Cluster association rules

This function clusters association rules based on the selected numeric attribute by (e.g., confidence or lift) and summarizes the clusters. The clustering is performed using the k-means algorithm.

Usage

cluster_associations(
  x,
  n,
  by,
  algorithm = "Hartigan-Wong",
  predicates_in_label = 2
)

Arguments

x: A nugget of flavour associations, typically the output of dig_associations().
n: The number of clusters to create. Must be a positive integer.
by: A tidyselect expression (see tidyselect syntax) specifying the numeric column to use for clustering.
algorithm: The k-means algorithm to use. One of "Hartigan-Wong" (the default), "Lloyd", "Forgy", or "MacQueen". See stats::kmeans() for details.
predicates_in_label: The number of most common predicates to include in the cluster label. The default is 2.

Value

A tibble with one row per cluster.

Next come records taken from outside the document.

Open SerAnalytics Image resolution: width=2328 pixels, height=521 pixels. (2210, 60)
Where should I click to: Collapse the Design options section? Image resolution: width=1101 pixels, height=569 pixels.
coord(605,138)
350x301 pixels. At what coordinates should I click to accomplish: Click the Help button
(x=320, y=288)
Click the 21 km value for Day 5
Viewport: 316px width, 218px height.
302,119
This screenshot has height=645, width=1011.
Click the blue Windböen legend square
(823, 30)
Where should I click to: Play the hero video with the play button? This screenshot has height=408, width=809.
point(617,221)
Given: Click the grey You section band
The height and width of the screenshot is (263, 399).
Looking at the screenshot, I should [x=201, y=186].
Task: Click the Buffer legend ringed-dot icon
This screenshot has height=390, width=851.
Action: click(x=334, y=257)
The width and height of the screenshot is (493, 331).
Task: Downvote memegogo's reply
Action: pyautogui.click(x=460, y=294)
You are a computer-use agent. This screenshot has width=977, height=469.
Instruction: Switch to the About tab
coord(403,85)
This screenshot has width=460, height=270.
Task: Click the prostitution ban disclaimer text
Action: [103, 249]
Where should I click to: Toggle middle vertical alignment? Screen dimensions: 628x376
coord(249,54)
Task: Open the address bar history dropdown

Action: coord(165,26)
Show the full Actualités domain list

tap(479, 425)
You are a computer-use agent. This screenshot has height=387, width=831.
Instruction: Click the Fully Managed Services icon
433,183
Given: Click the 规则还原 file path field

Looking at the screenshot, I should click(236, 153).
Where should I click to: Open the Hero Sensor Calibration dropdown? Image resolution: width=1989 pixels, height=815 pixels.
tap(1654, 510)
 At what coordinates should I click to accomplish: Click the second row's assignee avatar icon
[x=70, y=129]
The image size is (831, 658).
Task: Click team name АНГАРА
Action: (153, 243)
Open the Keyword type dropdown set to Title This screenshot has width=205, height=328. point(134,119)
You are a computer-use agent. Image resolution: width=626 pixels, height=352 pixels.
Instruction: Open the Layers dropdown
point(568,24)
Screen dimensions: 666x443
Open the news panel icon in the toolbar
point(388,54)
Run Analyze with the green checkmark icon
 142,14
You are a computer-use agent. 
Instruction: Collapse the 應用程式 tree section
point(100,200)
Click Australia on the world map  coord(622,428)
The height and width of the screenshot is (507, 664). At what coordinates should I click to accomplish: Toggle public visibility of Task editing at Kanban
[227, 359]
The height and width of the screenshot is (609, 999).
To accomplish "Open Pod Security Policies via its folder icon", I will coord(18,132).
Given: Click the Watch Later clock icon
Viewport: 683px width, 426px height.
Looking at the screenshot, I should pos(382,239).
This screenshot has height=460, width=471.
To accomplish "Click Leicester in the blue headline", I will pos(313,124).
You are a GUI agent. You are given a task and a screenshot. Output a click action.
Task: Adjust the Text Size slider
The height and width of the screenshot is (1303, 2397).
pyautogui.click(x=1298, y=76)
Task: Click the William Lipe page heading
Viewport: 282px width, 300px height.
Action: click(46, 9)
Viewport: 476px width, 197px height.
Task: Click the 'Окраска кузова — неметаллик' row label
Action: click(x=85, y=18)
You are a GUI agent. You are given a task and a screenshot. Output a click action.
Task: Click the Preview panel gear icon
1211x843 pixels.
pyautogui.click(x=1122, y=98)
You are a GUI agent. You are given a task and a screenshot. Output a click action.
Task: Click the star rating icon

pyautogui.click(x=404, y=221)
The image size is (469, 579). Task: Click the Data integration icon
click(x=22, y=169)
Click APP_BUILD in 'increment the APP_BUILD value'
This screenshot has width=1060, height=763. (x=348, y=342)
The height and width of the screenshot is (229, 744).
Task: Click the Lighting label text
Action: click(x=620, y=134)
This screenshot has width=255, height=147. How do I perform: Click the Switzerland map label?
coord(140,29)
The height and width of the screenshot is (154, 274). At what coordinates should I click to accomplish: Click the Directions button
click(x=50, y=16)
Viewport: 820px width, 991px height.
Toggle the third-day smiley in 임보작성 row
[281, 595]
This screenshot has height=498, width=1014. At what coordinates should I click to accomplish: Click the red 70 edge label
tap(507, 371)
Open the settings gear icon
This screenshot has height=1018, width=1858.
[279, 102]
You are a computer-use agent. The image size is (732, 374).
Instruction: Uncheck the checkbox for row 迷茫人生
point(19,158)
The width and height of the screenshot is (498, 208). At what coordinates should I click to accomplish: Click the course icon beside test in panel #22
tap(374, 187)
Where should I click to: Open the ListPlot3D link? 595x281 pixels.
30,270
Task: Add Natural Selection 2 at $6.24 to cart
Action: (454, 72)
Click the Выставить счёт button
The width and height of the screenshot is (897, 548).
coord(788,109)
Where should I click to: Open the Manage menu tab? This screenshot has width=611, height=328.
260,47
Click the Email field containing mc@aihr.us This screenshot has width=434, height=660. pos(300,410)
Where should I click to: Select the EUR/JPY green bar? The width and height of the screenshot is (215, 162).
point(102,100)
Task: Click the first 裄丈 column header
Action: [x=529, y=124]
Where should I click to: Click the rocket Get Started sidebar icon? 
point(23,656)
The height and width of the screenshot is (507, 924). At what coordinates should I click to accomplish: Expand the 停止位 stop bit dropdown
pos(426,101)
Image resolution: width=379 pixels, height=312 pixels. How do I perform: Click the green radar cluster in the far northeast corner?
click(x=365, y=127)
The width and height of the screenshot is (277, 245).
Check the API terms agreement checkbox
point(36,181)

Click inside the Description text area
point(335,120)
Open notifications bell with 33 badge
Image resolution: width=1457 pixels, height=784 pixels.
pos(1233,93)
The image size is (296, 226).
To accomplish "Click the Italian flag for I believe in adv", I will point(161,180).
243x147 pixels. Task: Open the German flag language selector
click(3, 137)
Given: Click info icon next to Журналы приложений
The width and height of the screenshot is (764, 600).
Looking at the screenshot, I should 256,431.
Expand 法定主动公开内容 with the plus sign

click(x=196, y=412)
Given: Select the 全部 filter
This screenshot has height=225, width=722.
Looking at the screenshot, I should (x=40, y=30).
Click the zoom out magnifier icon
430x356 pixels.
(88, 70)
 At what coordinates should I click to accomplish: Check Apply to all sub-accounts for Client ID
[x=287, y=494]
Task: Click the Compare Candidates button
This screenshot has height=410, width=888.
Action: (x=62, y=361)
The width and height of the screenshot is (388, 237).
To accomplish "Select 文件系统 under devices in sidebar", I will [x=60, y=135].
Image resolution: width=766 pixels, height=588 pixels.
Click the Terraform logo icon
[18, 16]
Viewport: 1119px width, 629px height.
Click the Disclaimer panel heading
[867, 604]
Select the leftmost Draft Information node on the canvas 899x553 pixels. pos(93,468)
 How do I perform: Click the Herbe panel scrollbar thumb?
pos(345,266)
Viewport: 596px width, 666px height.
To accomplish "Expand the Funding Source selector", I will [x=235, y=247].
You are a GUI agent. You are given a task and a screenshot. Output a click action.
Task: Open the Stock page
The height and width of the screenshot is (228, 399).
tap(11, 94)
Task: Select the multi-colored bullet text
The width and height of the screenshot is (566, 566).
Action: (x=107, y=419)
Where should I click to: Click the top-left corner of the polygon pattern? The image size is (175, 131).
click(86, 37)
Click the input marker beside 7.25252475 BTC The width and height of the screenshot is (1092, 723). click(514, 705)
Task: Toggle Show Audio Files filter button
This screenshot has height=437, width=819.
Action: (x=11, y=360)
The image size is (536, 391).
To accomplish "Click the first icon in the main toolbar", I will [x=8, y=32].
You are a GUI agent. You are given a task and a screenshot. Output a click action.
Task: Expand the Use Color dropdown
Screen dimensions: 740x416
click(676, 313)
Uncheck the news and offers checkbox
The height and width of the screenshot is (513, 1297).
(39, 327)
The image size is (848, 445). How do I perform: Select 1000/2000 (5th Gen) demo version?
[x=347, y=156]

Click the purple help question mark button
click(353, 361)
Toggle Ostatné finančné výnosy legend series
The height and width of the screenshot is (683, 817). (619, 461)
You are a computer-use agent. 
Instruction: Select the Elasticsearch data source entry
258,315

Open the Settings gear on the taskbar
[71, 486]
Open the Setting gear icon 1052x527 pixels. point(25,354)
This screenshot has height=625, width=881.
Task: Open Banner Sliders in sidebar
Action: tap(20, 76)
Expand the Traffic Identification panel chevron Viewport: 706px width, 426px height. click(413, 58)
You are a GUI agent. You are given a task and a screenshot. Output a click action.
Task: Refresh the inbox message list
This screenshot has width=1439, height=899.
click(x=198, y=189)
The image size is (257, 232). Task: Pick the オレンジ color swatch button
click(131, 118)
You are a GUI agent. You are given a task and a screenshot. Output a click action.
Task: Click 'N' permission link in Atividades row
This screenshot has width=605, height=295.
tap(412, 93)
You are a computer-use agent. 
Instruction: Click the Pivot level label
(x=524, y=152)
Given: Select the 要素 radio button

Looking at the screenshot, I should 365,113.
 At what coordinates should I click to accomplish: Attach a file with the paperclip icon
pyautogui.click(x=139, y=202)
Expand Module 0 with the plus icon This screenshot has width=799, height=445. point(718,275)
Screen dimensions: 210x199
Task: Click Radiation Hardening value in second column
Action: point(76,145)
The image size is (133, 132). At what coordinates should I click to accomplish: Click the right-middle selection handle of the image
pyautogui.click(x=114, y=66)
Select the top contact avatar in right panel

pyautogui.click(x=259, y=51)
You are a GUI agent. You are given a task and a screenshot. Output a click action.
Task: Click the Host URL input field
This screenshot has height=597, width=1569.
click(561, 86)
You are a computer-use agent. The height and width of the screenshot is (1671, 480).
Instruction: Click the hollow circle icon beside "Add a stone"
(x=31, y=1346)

The columns are:

cluster: the cluster number;
cluster_label: a label for the cluster, consisting of the number of rules in the cluster and the most common predicates in the antecedents of those rules;
consequent: consequents of the rules;
other numeric columns from the input nugget, aggregated by mean within each cluster.

Details

Each cluster is represented by a label consisting of the number of rules in the cluster and the most common predicates in the antecedents of those rules.

Author

Michal Burda

Examples

# Prepare the data
cars <- mtcars |>
    partition(cyl, vs:gear, .method = "dummy") |>
    partition(carb, .method = "crisp", .breaks = c(0, 3, 10)) |>
    partition(mpg, disp:qsec, .method = "triangle", .breaks = 3)

# Search for associations
rules <- dig_associations(cars,
                          antecedent = everything(),
                          consequent = everything(),
                          max_length = 3,
                          min_support = 0.2,
                          measures = c("lift", "conviction"))
#> Warning: The `measures` argument of `dig_associations()` is deprecated as of nuggets
#> 2.1.0.
#> ℹ The `measures` argument is deprecated and will be removed in future versions.
#>   Use the `add_interest()` function on the result of
#>   `dig_associations(contingency_table = TRUE)` to compute additional measures.

# Cluster the found rules
clu <- cluster_associations(rules, 10, "lift")

if (FALSE) { # \dontrun{
# Plot the clustered rules
library(ggplot2)

ggplot(clu) +
   aes(x = cluster_label, y = consequent, color = lift, size = support) +
   geom_point() +
   xlab("predicates in antecedent groups") +
   scale_y_discrete(limits = rev) +
   theme(axis.text.x = element_text(angle = 45, hjust = 1))
} # }